Python Client Example¶
import requests
import json
class CodexClient:
def __init__(self, base_url="http://localhost:8000"):
self.base_url = base_url
self.session_id = None
def create_chat_completion(self, messages, model="gpt-5", stream=False):
"""Create a chat completion using OpenAI-compatible endpoint."""
endpoint = f"{self.base_url}/codex/chat/completions"
payload = {
"model": model,
"messages": messages,
"stream": stream
}
response = requests.post(endpoint, json=payload)
if stream:
return self._handle_stream(response)
else:
return response.json()
def create_completion(self, messages, model="gpt-5", session_id=None, stream=False):
"""Create a completion with optional session management (Response API)."""
# Determine endpoint based on session preference
if session_id:
endpoint = f"{self.base_url}/codex/{session_id}/responses"
else:
endpoint = f"{self.base_url}/codex/responses"
payload = {
"model": model,
"messages": messages,
"stream": stream
}
response = requests.post(endpoint, json=payload)
if stream:
return self._handle_stream(response)
else:
return response.json()
def _handle_stream(self, response):
"""Process streaming responses."""
for line in response.iter_lines():
if line:
line = line.decode('utf-8')
if line.startswith('data: '):
data = line[6:] # Remove 'data: ' prefix
if data == '[DONE]':
break
yield json.loads(data)
# Usage examples
client = CodexClient()
# OpenAI-compatible endpoint (limited functionality but easier integration)
result = client.create_chat_completion([
{"role": "user", "content": "What is Python?"}
], model="gpt-5")
print(result['choices'][0]['message']['content'])
# Response API (more features but auto-generated sessions)
result = client.create_completion([
{"role": "user", "content": "What is Python?"}
])
print(result['choices'][0]['message']['content'])
# Streaming with reasoning model
for chunk in client.create_chat_completion(
[{"role": "user", "content": "Explain quantum computing step by step"}],
model="gpt-5",
stream=True
):
if chunk['choices'][0].get('delta', {}).get('content'):
print(chunk['choices'][0]['delta']['content'], end='')
Troubleshooting¶
Authentication Issues¶
"No valid OpenAI credentials found"¶
# Check current status
ccproxy auth status
# Check detailed OpenAI credentials
ccproxy auth openai-info
# Re-authenticate if needed
ccproxy auth login-openai
# or
codex auth login
The openai-info command shows detailed credential status including:
- ChatGPT Plus subscription status (must show "PLUS")

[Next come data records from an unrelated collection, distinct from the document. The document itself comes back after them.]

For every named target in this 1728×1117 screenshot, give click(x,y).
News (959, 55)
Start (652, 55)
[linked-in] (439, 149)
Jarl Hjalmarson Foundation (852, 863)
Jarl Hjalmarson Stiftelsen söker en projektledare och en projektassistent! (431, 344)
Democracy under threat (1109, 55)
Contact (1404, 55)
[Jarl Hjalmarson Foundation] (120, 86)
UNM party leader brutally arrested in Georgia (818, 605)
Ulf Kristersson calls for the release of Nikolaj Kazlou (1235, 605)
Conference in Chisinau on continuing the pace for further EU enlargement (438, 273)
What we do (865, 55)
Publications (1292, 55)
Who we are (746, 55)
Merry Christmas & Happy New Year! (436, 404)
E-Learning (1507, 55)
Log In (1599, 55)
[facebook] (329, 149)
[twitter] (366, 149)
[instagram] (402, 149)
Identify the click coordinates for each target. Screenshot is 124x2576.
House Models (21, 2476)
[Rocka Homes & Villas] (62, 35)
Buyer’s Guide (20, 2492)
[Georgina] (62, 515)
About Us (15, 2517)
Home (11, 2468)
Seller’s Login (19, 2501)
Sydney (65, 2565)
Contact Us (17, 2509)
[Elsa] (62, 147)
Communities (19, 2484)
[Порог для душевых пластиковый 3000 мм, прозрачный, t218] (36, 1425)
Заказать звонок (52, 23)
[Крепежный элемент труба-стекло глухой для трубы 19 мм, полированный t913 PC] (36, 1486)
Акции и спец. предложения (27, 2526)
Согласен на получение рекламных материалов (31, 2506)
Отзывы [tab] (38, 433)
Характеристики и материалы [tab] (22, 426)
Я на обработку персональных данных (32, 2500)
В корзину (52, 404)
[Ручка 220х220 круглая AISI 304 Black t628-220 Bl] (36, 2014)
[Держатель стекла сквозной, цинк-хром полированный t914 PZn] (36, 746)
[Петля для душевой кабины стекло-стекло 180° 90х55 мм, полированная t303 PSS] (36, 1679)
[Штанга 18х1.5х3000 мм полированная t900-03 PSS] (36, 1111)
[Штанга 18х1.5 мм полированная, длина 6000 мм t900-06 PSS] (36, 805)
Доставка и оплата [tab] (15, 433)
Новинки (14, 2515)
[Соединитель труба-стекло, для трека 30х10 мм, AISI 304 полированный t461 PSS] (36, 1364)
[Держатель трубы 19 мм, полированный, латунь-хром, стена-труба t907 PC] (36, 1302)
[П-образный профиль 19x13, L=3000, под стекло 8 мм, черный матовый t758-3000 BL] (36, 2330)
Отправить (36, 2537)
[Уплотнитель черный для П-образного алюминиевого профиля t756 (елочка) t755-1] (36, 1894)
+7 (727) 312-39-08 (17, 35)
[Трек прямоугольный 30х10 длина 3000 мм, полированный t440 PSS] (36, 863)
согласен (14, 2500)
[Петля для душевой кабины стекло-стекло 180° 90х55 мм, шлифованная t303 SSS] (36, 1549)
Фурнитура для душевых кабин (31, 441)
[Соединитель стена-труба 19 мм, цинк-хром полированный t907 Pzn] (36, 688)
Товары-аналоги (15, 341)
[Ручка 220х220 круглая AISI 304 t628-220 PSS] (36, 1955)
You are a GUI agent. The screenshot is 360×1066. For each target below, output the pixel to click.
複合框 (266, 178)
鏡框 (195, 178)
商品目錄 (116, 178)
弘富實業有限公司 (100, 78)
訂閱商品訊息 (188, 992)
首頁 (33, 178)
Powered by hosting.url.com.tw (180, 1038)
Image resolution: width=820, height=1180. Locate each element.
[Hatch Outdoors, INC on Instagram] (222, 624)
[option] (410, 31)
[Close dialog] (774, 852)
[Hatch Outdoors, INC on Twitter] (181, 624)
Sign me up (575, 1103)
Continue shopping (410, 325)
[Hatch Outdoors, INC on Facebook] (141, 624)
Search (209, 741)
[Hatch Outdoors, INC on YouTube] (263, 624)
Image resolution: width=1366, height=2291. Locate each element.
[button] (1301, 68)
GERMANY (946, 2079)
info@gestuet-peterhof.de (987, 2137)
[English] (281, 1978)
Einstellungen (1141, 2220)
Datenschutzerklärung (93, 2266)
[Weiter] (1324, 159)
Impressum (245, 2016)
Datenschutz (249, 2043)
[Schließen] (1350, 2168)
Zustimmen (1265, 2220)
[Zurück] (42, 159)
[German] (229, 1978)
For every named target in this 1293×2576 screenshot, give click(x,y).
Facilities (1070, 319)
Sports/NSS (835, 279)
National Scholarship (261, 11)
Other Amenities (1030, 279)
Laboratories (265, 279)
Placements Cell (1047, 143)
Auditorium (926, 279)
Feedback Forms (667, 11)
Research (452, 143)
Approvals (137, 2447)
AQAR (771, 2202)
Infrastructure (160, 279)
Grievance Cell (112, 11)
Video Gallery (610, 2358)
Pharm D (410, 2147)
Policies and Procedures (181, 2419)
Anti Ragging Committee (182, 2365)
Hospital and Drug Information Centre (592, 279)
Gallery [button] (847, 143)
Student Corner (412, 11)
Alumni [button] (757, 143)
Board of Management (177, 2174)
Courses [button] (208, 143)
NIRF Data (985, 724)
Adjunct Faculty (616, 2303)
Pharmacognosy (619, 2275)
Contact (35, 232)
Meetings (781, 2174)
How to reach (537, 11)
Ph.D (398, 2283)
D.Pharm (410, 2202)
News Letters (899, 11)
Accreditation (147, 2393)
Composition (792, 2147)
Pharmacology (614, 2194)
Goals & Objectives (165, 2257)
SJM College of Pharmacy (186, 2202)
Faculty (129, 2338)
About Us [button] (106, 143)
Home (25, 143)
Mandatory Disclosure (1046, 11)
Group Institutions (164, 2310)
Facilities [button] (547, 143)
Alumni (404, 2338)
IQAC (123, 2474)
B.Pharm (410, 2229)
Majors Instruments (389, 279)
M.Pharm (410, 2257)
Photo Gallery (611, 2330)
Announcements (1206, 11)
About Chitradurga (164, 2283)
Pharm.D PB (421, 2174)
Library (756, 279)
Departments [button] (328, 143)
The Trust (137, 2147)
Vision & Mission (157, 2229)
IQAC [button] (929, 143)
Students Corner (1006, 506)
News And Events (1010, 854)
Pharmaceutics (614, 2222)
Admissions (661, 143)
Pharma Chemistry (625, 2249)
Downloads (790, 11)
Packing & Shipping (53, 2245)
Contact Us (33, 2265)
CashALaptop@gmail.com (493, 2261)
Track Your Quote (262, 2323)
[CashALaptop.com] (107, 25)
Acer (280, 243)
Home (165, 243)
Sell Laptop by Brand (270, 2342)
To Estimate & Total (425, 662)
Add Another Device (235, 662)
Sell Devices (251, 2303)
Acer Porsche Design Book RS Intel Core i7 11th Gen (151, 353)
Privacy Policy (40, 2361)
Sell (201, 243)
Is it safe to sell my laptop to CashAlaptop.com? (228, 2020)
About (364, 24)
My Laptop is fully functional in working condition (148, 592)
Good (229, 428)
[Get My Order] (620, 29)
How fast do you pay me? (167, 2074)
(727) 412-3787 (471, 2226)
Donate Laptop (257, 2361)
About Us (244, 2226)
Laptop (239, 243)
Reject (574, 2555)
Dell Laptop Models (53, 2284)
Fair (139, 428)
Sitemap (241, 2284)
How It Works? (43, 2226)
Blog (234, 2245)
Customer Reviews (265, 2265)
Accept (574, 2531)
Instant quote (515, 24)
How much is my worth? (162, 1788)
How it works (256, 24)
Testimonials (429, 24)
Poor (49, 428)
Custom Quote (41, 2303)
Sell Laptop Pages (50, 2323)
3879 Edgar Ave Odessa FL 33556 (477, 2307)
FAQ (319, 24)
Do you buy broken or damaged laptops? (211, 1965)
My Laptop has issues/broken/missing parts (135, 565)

- Token expiration and time remaining
- Storage location (
$HOME/.codex/auth.json) - Refresh token availability
"Token refresh failed"¶
- Your refresh token may have expired
- Re-authenticate using one of the login methods above
"ChatGPT Plus subscription required"¶
- Ensure your OpenAI account has an active ChatGPT Plus subscription
- The Response API is not available for free accounts
Request Errors¶
"Session not found"¶
- Session IDs expire after inactivity
- Create a new session or use auto-generated sessions
"Model not available"¶
- Use ChatGPT Plus compatible models (gpt-5, ...)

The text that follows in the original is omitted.